Anne Frank: The Diary of a Young Girl
Jul 1, 2001 -
© Kathy Kehrli
On June 12, 1929, Annelise Frank was born in Germany to a well-to-do family. But as Hitler’s Nazi regime began patrolling the German streets, her father, Otto Frank lost most of his fortune and decided to uproot his family to the safe haven of Holland. Until her 11th birthday, Anne lived a relatively normal life. She attended Montessori School and had many friends of all religions. Everything abruptly changed the summer of 1940, when the Nazis invaded the Netherlands. Anne, a Jew, was forced to wear the yellow Star of David and was transferred to the Jewish Lyceum the following school year. Otto Frank, no stranger to the Nazi’s tactics, began to plan his family’s escape, fearing the worst. So, in July 1942, when Anne’s older sister, Margot, was summoned for deportation to the labor camps, the Frank family disappeared. Aided by his non-Jewish business associates, Otto Frank, his wife and two daughters took refuge, hiding out in an annex over the company’s warehouse. Another business partner, his wife and teenage son, Peter, soon joined them. An eighth inhabitant, a family friend, moved in, not long after their arrival. Just weeks before their escape, Anne had celebrated her 13th birthday and received as a gift, a diary, which she named "Kitty." The hopes and longings, tragedies and tears, historical happenings and adolescent dreams penned within its pages later became Anne Frank: The Diary of a Young Girl, one of the most widely read pieces of nonfiction, second only to the Bible.
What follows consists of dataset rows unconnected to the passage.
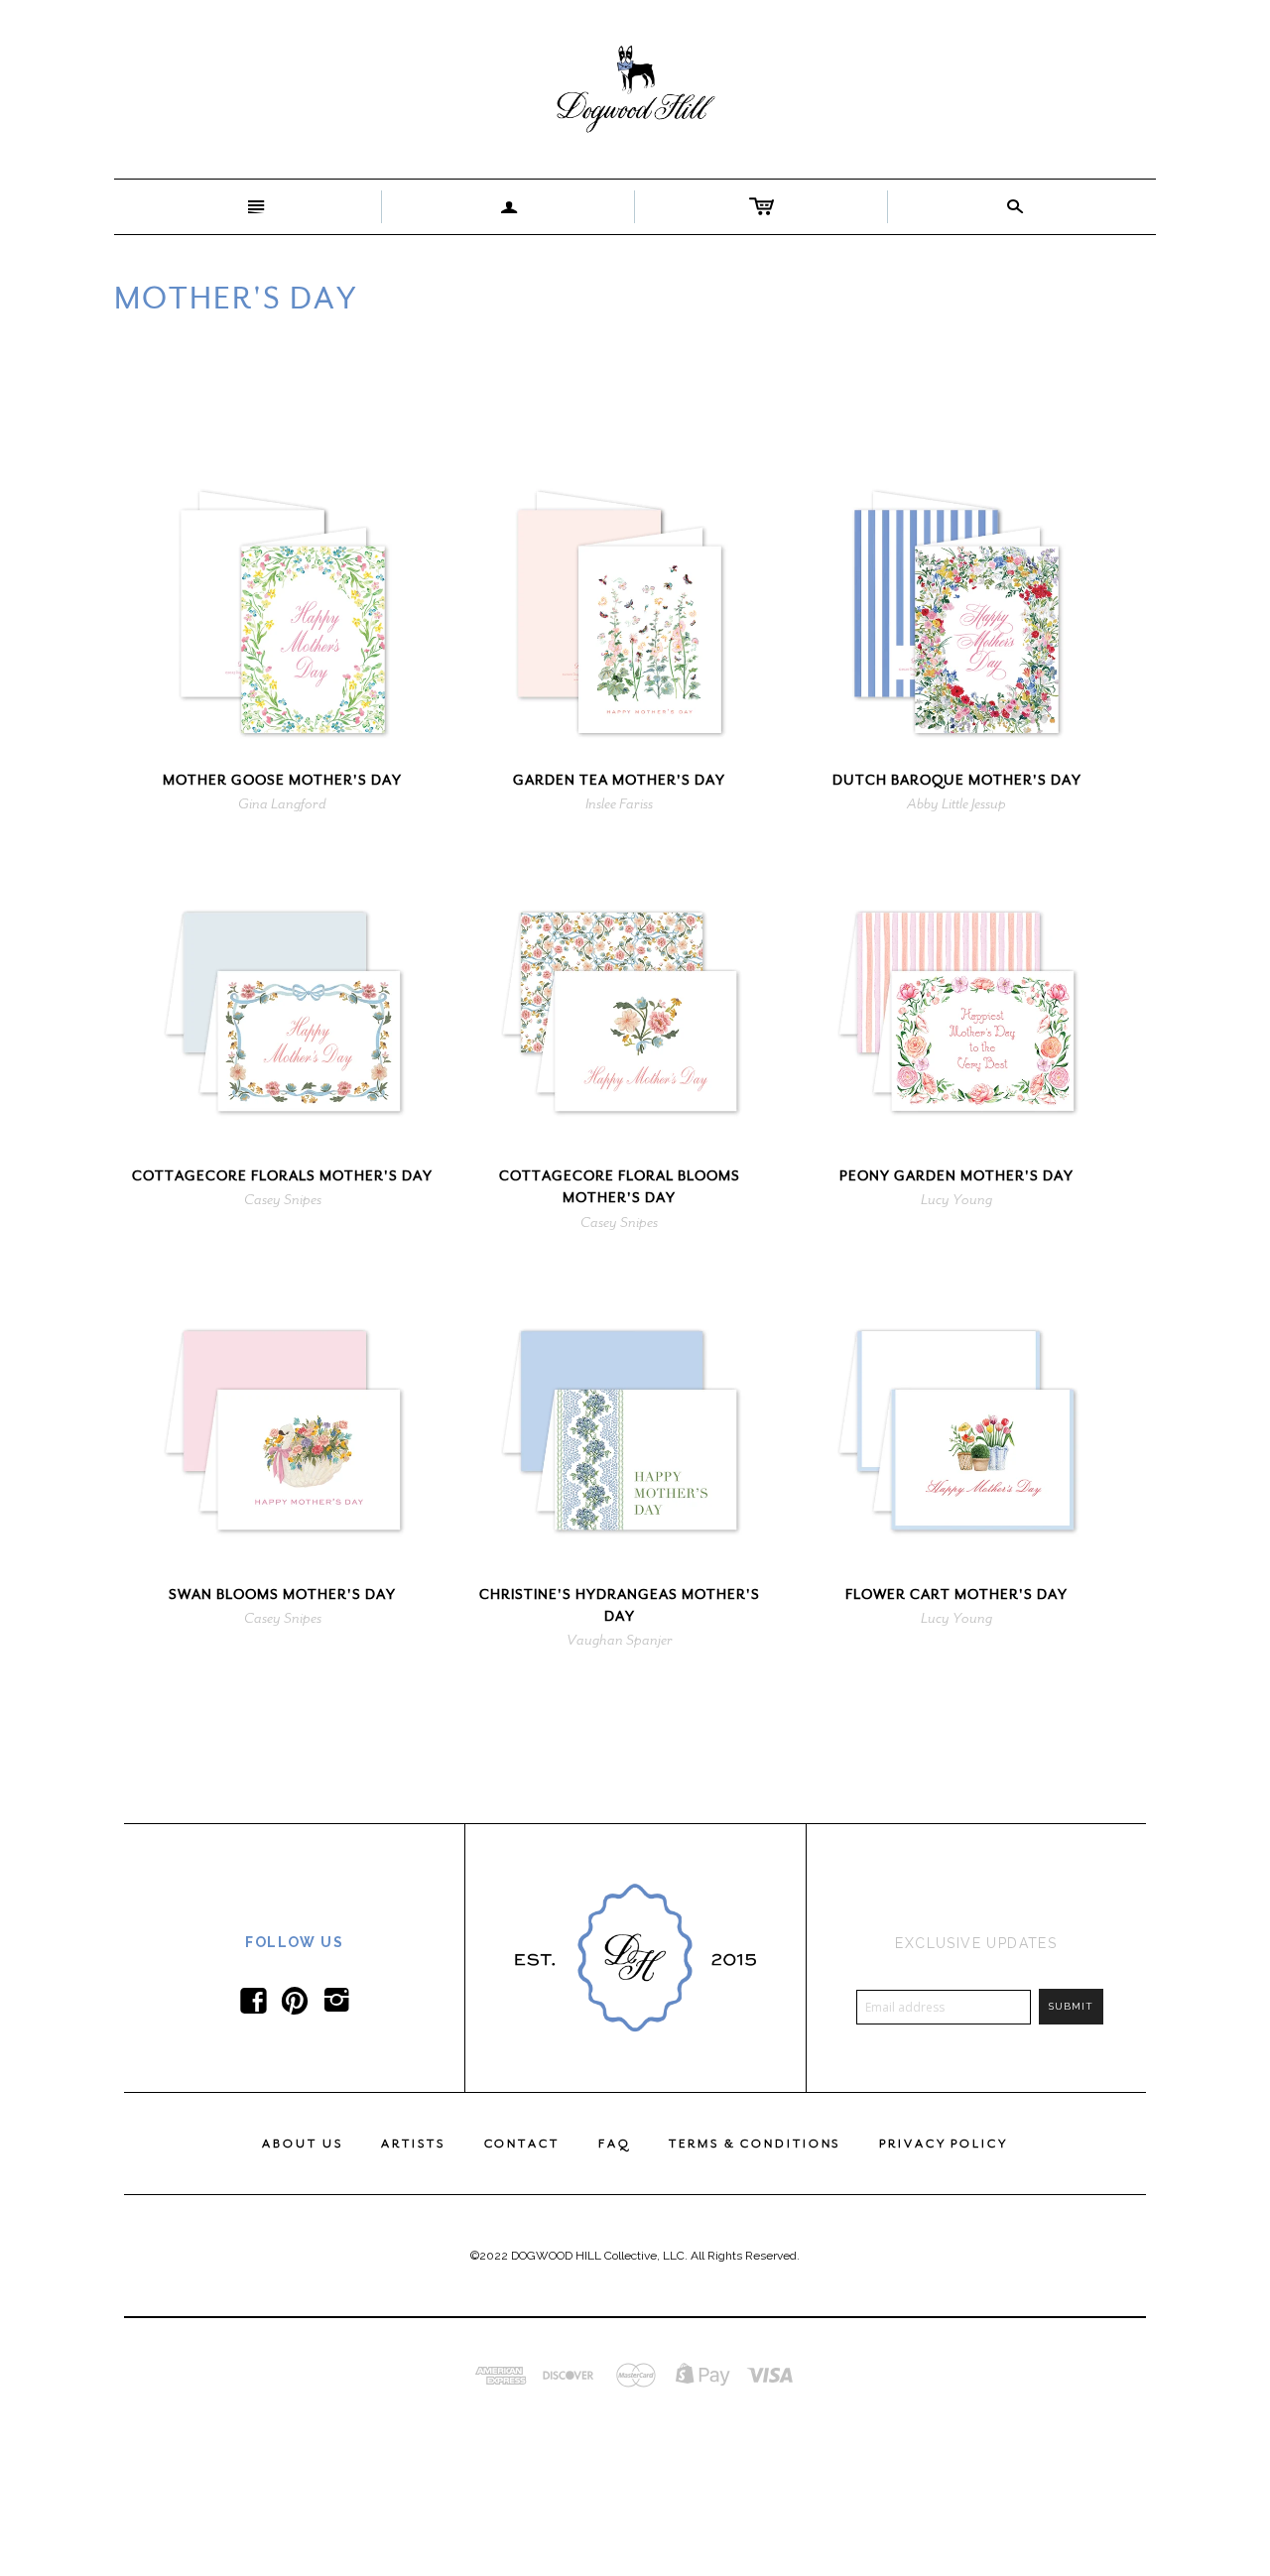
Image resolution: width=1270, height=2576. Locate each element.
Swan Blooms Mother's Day (282, 1594)
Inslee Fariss (619, 803)
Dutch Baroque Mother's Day (956, 780)
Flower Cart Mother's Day (956, 1594)
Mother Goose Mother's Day (282, 780)
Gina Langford (282, 803)
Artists (412, 2143)
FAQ (614, 2143)
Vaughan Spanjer (620, 1640)
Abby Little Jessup (956, 803)
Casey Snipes (282, 1199)
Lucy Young (956, 1199)
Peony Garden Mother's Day (956, 1175)
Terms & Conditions (754, 2143)
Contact (522, 2143)
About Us (302, 2143)
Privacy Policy (943, 2143)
For 25 long and grueling months, filled with arguments and hopes of liberation, documenting the adolescent pangs of one extraordinary girl, the diary follows Anne as she matures into a young woman: her first kiss; her misunderstandings with her mother; her struggles and her triumphs and her never waning belief "that people are really good at heart." Sadly, Anne didn’t live to see her prophesy to fulfillment. On August 4, 1944 the "Secret Annex" was raided. In March 1945, just two months prior to Holland’s liberation, Anne Frank died at Bergen-Belsen’s concentration camp. Of the eight inhabitants of the "Secret Annex," Otto Frank alone survived. Upon his return, protectorate Miep Gies presented him with Anne’s diary, salvaged from the ransacked warehouse after the Nazi's storm. Hatred and inhumanity may have cut her life short, but they were unable to silence Anne. Her words will live on for eternity in the pages of Anne Frank: The Diary of a Young Girl, the voice of a generation.